Pursuing a philosophical life

Updated: Apr 17, 2021

It’s not all just reading books is it?

In short, no, but you can do so if you wish, although just how much abstract knowledge does one need, especially if you are not going to apply it? After all, philosophy is the love of wisdom (Greek: “philo” means love and “sophia” means wisdom – so if you want a wise daughter, name her Sophia) and the pursuit of truth and one should learn to embody their convictions and not simply be masters of theory and rhetoric.


Ideally, one consumes philosophy in order to live well, to live the “good life”, that is its main purpose. Although philosophy is known to attract the intellectuals among us, it truly is for everyone and nobody knew this better than the Stoics. Any school of thought that can be of significant benefit to a slave (Epictetus) and a Roman Emperor (Marcus Aurelius), is truly a universal philosophy.


In his book “The Enchiridion” (Greek: The Manual), Epictetus postulates that “If you desire/commit to philosophy, prepare yourself from the beginning to be ridiculed/laughed at, to expect that many will sneer at you, and say, ‘Suddenly there is a philosopher among us!’ and ‘What makes him so pretentious now?’ Only don’t be pretentious: just stick to your principles as if God had made you accept the role of philosopher. And rest assured that, if you remain true and abide in the same principles, these men who first ridiculed you will come to admire you in time: but if you shall have been overpowered by them, you will bring on yourself their ridicule twice over.”

“Whoopty-doo! What does it all mean, Basil?” I hear the Austin Powers in you ask. Philosophy has helped solidify me to contend and confront the world with courage. It has helped me to understand the nature of being and that of my fellow man and to find and align our purpose here, if there is indeed one. It has given me comfort through this understanding, though it constantly poses questions which I must admit can be confronting and exhausting. I’d be lying too if I hadn’t thought what is the point of all this reading, exploring and gathering of knowledge and insight, especially in a world which seems to be losing its faith in truth, reason and competence. Then, however, I remember a beautiful quote, because philosophy is also concerned with beauty and its integral nature to human life, by Ralph Waldo Emerson, “greatness is the perception that virtue is enough”, and I’m reminded that living a life of virtue is a reward in itself.

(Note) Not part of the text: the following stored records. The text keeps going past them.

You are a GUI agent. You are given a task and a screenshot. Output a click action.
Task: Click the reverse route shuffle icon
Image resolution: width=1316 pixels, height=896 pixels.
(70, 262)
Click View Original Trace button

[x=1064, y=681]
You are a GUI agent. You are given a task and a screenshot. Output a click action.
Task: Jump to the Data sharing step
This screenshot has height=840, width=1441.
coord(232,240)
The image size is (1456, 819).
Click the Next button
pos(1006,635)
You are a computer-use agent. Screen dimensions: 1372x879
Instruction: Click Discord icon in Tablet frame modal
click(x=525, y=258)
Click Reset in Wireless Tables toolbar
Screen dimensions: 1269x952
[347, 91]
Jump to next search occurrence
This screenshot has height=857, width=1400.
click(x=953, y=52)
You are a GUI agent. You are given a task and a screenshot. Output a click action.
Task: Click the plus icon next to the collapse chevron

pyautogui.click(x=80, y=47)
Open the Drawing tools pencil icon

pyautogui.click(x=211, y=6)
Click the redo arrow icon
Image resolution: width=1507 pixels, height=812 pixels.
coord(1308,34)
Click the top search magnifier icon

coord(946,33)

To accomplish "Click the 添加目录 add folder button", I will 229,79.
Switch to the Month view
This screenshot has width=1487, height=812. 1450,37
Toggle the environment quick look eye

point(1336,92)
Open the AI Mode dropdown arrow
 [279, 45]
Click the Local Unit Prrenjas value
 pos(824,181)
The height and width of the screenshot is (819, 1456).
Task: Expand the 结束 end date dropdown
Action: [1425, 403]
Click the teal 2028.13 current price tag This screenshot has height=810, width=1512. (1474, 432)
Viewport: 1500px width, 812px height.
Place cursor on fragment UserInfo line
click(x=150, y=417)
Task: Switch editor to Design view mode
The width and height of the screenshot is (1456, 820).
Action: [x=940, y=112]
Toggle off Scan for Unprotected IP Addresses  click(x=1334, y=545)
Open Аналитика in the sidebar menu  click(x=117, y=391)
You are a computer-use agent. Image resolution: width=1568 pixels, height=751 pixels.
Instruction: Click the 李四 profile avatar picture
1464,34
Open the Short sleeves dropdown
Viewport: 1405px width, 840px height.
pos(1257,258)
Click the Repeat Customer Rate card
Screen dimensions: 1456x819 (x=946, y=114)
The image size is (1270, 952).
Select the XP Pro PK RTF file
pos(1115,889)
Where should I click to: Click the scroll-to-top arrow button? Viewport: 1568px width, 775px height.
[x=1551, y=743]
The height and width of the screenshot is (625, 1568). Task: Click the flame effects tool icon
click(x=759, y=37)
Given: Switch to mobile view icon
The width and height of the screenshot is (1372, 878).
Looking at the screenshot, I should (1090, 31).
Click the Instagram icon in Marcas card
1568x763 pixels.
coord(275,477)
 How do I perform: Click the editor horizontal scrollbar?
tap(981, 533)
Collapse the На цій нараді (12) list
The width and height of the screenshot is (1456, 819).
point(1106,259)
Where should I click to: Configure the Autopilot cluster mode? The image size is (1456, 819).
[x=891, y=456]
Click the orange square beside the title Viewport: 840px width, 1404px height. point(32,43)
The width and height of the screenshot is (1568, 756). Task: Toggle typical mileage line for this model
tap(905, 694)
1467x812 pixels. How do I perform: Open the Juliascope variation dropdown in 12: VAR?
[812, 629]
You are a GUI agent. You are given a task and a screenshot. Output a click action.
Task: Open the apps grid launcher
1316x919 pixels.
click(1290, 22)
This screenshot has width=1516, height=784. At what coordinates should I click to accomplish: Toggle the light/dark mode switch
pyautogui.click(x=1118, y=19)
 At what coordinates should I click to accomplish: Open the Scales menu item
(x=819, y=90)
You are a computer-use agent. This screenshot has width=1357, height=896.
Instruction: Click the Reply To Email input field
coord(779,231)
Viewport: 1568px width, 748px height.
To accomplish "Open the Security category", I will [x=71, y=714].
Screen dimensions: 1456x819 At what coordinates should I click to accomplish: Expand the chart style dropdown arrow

Returning to the quote by Epictetus mentioned above, it can be a journey of solitude this philosophical life, or a journey of few at best, but if I felt there was not some life altering benefit to it, I wouldn’t be doing it. The obstacle is the way on The Path. Schopenhauer quoted Aristotle in saying that those “…distinguished in philosophy…appear to have a melancholy temperament”, but Schopenhauer was not the most cheeriest of chaps.

I really enjoy a good philosophical discussion, call it intellectual stimulation, but it does help me contend with things, sure up my arguments, sharpen my thinking and make me aware of the blind spots in my knowledge (of which there are many) and open up to new possibilities.


Thankfully, there is a plethora of philosophical texts for you to decide what to read so just start where whatever piques your interest. I wouldn’t recommend starting with Immanuel Kant’s “Critique of Pure Reason”, even I haven’t attempted that bad boy yet! You don’t need to read all the books as the below video from The School of Life illustrates.

The only thing left for me to start doing, aside from continuing to learn, is to find a way to distil this knowledge out to the world, of which I have begun to do through my writing. To reiterate a previous point, theory is nothing without the application.